Com isso, soluções simplesmente estúpidas, emitidas por lideranças desqualificadas, acabam se naturalizando e arrastam todas as formas de vida no mesmo frenesi: aquecimento global, pandemias, guerras, migrações em massa, racismo, xenofobia, golpismo, fascismo, bolsonarismo e o que mais se vê por aí.
Então, e no rumo desta conversa, resta crer que precisamos, não apenas desmascarar aqueles enganadores, como também, e principalmente, encontrar e valorizar outro tipo de liderança.

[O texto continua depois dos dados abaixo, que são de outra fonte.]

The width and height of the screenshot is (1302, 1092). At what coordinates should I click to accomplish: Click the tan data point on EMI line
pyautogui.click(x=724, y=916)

Precisamos de pessoas com propostas e interpretações consistentes, que aguentem críticas e que, uma vez confirmadas em seus fundamentos, agreguem universalidade capaz de mobilizar todas as forças disponíveis para enfrentamento dos problemas vitais que nos ameaçam.
Podem ser soluções simples? Sim, melhor que sejam. Mas desde que venham da mente de pessoas geniais.
Vejam que Darwin estabeleceu ligações de parentesco entre todos os organismos, ligando o tempo evolutivo às condições do ambiente, ele mudou nossa compreensão sobre a vida.
Vejam que Einstein uniu relações entre o tempo, espaço, energia e matéria numa equação linear tão simples que possui apenas um parâmetro e duas incógnitas. Ele mudou nossa compreensão do universo e da eternidade.
E vejam que o Lula resumiu o drama da crise planetária ao tratamento de apenas uma única variável. Ele disse, e agora passou a ser óbvio: precisamos enfrentar a desigualdade, em todas as suas formas. E isso pode mudar nossa compreensão a respeito do que nos cabe fazer.
O discurso de Lula na 78º Assembleia Geral da ONU, aplaudido por lideranças de todos os países do mundo, indica que ali ocorreu confluência entre a mensagem correta, enunciada por pessoa excepcional, no momento certo. Uma proposta simples para um problema assustadoramente complexo,
Agora resta a todos que o escutaram e entenderam, buscar lucidez, energia e coragem para colaborar na construção da força e da indignação necessárias ao enfrentamento e superação das desigualdades que alimentam a crise global, a xenofobia, a misoginia, a aporofobia, o ecocídio, as guerras, o degelo das calotas polares e a emergência do fascismo.
Ou o fazemos ou possivelmente perderemos os caminhos, proposições e contribuições de Darwin, Einstein, Copérnico, Galileu e tantos gênios, para o brilho e a elevação do espírito humano.